Personal information
- Full name: Frederick John Hudson
- Born: 22 November 1878 Bottesford, Leicestershire, England
- Died: 7 October 1966 (aged 87) Bottesford, Leicestershire, England
- Batting: Right-handed
- Bowling: Unknown

Domestic team information
- 1901: Leicestershire

Career statistics
| Competition | First-class |
| Matches | 1 |
| Runs scored | 1 |
| Batting average | 0.50 |
| 100s/50s | –/– |
| Top score | 1 |
| Balls bowled | 90 |
| Wickets | – |
| Bowling average | – |
| 5 wickets in innings | – |
| 10 wickets in match | – |
| Best bowling | – |
| Catches/stumpings | –/– |
- Source: Cricinfo, 2 March 2012

= Frederick Hudson (cricketer) =

English cricketer

Frederick John Hudson (22 November 1878 - 7 October 1966) was an English cricketer. Hudson was a right-handed batsman whose bowling style is unknown. He was born at Bottesford, Leicestershire.

==Career==
Hudson made a single first-class appearance for Leicestershire against Surrey in the 1901 County Championship at The Oval.
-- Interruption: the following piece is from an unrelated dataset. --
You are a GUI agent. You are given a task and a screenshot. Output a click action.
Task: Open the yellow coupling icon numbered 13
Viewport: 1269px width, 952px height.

Surrey won the toss and elected to bat, making 423 in their first-innings, during which Hudson bowled 15 wicketless overs. In response, Leicestershire made 224 in their first-innings, with Hudson being dismissed for a duck by Tom Richardson. Leicestershire were forced to follow-on in their second-innings, this time making an improved 385, although Hudson only contributed a single run before he was bowled by Digby Jephson. Set 187 to win, Surrey reached 104/4, before the match was declared a draw. This was his only major appearance for Leicestershire.

==Death==
He died at the place of his birth on 7 October 1966.